A long list of cancer treatment drugs are in short supply, prompting doctors to make difficult decisions about how they treat their patients.
According to the FDA, 14 drugs used for chemotherapy are under a shortage. One of those drugs is carboplatin, which is often used to treat breast cancer as well as other cancers, including ovarian cancer, uterine cancer and lung cancer.
Dr. Eleonora Teplinsky, an oncologist based out of New Jersey who treats women with breast and gynecologic cancer, said she's fortunate her hospital still has carboplatin, but worries it might not last.
Some hospitals are having to ration supply. Some patients have also reported treatment has been delayed because of the shortage.
"To tell a patient that we have this great treatment and it's going to work, but we can't give it to you because it's in short supply is really, I think, one of the hardest things," Dr. Teplinsky said.
According to a new report from the Senate Commiteee on Homeland Security and Governmental Affairs, drug shortages increased by nearly 30 percent between 2021 and 2022.
"We have not seen a shortage like this on this scale, at least in the last ten years that I can recall." Dr. Teplinsky said.
The shortages aren't just putting patients at risk; clinical trials that depend on these drugs could also be in danger.
"How is that going to impact the data if we can't give patients the drug that they need? So there, you know, the repercussions are really immense," Dr. Teplinsky said.

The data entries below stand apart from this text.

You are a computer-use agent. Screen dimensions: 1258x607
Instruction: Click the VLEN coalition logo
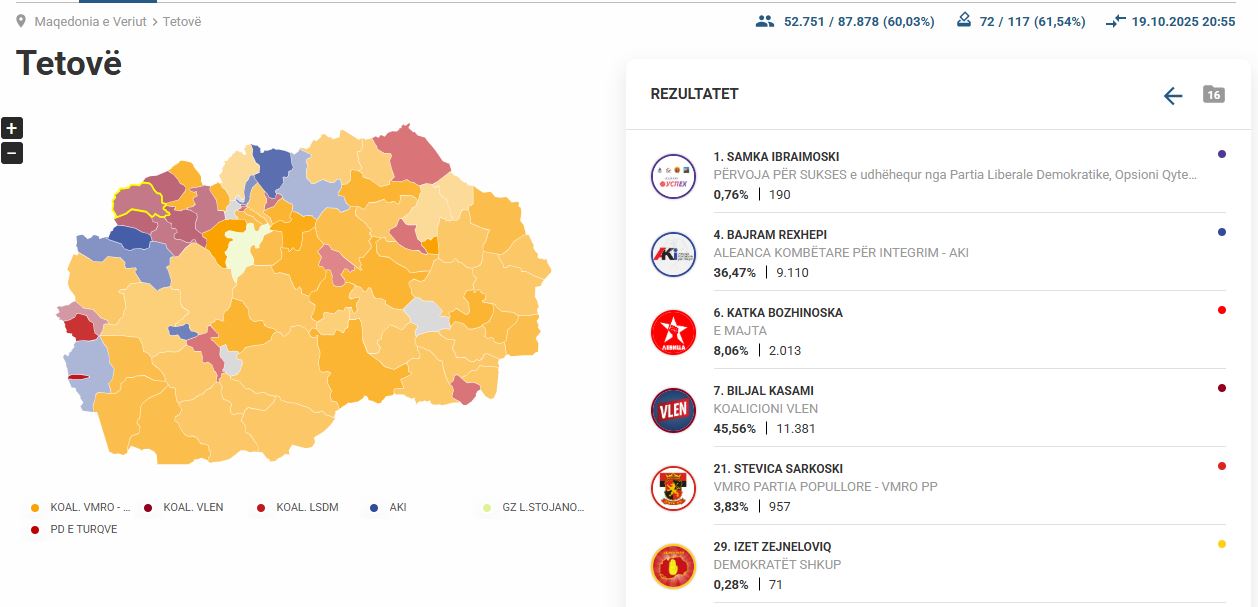click(x=672, y=410)
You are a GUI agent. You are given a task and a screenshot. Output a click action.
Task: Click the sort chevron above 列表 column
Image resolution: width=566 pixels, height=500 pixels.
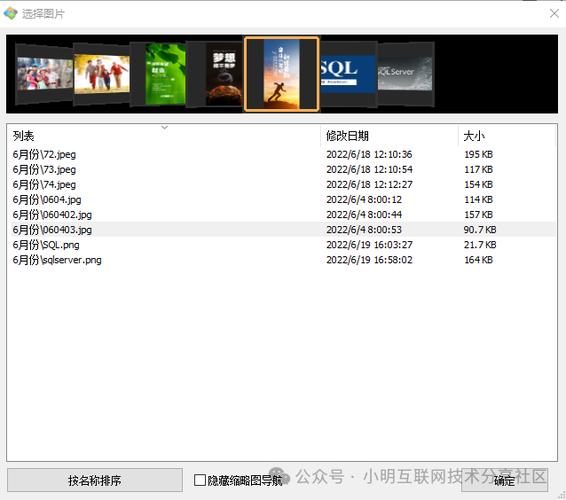pyautogui.click(x=165, y=127)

When it comes to drug shortages, Dr. Arif Kamal, chief patent officer with the American Cancer Society said newer drugs don't generally face drug shortages. It's the tried-and-true drugs that eventually come off patent which then allows other companies to produce generic versions, incentivizing companies to make new drugs instead and reducing production on the less profitable ones.
"What is not clear is as a drug comes off patent, what is the strategy to ensure that there is a continued uninterrupted supply chain of the drug that aligns with the economic incentives that a manufacturer would need," Dr. Kamal said.
Angels For Change, an advocacy group whose mission is to end drug shortages, gave testimony in a hearing last month before the House Energy and Commerce Committee. The organization's founder, Laura Bray, said transparency is needed to prevent drug shortages from happening.
"This marketplace is deeply fragmented," Bray said during the hearing. "Everyone I think talked about transparency today. We do need transparency. There's gaps in knowledge and until we have a clear picture, we can't address the right solutions for the right problems."
Bray also said collaboration is needed.
"It includes the FDA, it includes the supply chain members, it includes the manufacturers and the hospitals. How do we align our incentives to get as many patients the needed drugs that they deserve," Bray said. "And that's, you know, the one message I want to say: We need to be connected and collaborate, but then there needs to be tools of connectivity so we can scale."
It's unclear when the shortages will end. The FDA told Scripps News in a statement that while it can't require a pharmaceutical company to make a drug and make more of it, it's working with multiple manufacturers and others in the supply chain to understand what's going on so it can help reduce the impact these shortages have. It also added manufacturers expect drug supply to increase in the near future.